In contrast, the crisper, dynamics, more forward presentation and immediacy of the Mercury play straight to the Haydn’s strengths. This is music played with real purpose and energy, all about direct communication rather than the reflected acoustic. That makes it less dependent on the really low frequencies that you only get from genuinely full-range speakers – frequencies that few instruments ever plumb. Which helps explain those impressive bowed bass arpeggios. The RCA disc is still presented with impressive weight, scale and its characteristically broad stage. But the sheer attack and energy in the Mercury is better served by the Haydn, which turns in a frankly astonishing performance on this dynamic and powerful recording.
Solo piano will quickly confirm the Haydn’s low-frequency linearity, while the precision with which notes are placed and spaced, the silences between them, underlines the temporal coherence and the lack of the disruptive ‘padding’ that so many small speakers rely on to make them sound bigger and more impressive. The tails of notes decay beautifully while attack and impetus through a phrase are followed effortlessly, whether it’s Duke Ellington hitting the keys, or Angela Hewitt. It might be the way these VA speakers deliver scale and weight that lets the music breathe, but it’s the articulate timing and rhythmic coherence that makes them so engaging and listenable.

The temporal integrity and organisation extend to the aural collage of Vampire Weekend’s Father Of The Bride (Sony/Columbia 190759 47362) with its complex, layered production, overdubs and verbal interjections, all built around its outrageously catchy melodies and Ezra Koenig’s acerbic vocals. It’s a recording that can often sound disjointed and disconnected, but the Haydns hold it together and make sense of the complex construction, bringing a natural flow and rhythmic coherence to proceedings.

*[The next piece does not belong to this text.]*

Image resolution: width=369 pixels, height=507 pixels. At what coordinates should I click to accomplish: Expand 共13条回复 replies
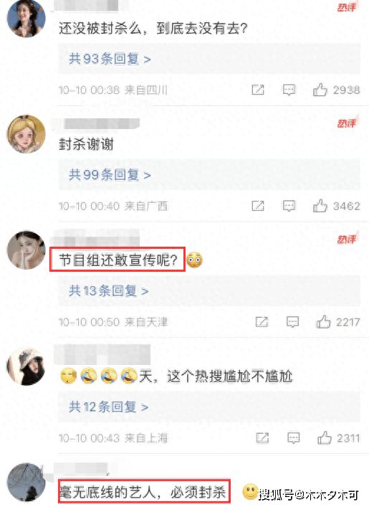(108, 291)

Neil Young’s Massey Hall 1971 (Reprise PS03) might be a simpler, starker recording, but the space around Young, the dimensionality of his guitar, the height differential of voice and instrument, but above all, the natural diction and inflexion to the long, spoken (and fragmented) introduction to ‘The Needle And The damage Done’, not only adds emotional gravity to the song, it captures the hall acoustic and the intimate atmosphere of the live event. The Haydn’s unforced, unexaggerated extension and the spatial/temporal coherence that results, bring a presence and intelligibility to performances that convince in a way that few speakers achieve – especially speakers at this comparatively modest price.
As I’ve already suggested, the Haydn’s accomplishments are the result of a near perfect balancing act: everything’s here and everything’s in proportion. That’s what explains the completeness of the Haydn’s musical presentation, a completeness that is at once greater than the sum or extent of its parts and more naturally acceptable to the listener. A big part of that musical totality is the seamless integration of the drivers and the near invisibility of the crossover. Unintrusive filters have always been a feature of Vienna Acoustics designs, but it seems to have risen to a new level recently. The Concert Grand series and Liszt Reference both represent a big step forward over previous versions. Part of that is down to the clever, Composite Cone technology those models introduce, but it’s also down to advances in crossover components and execution. The absence of a Composite Cone driver in the Haydn, demonstrates just how big those advance in the area of network design have been.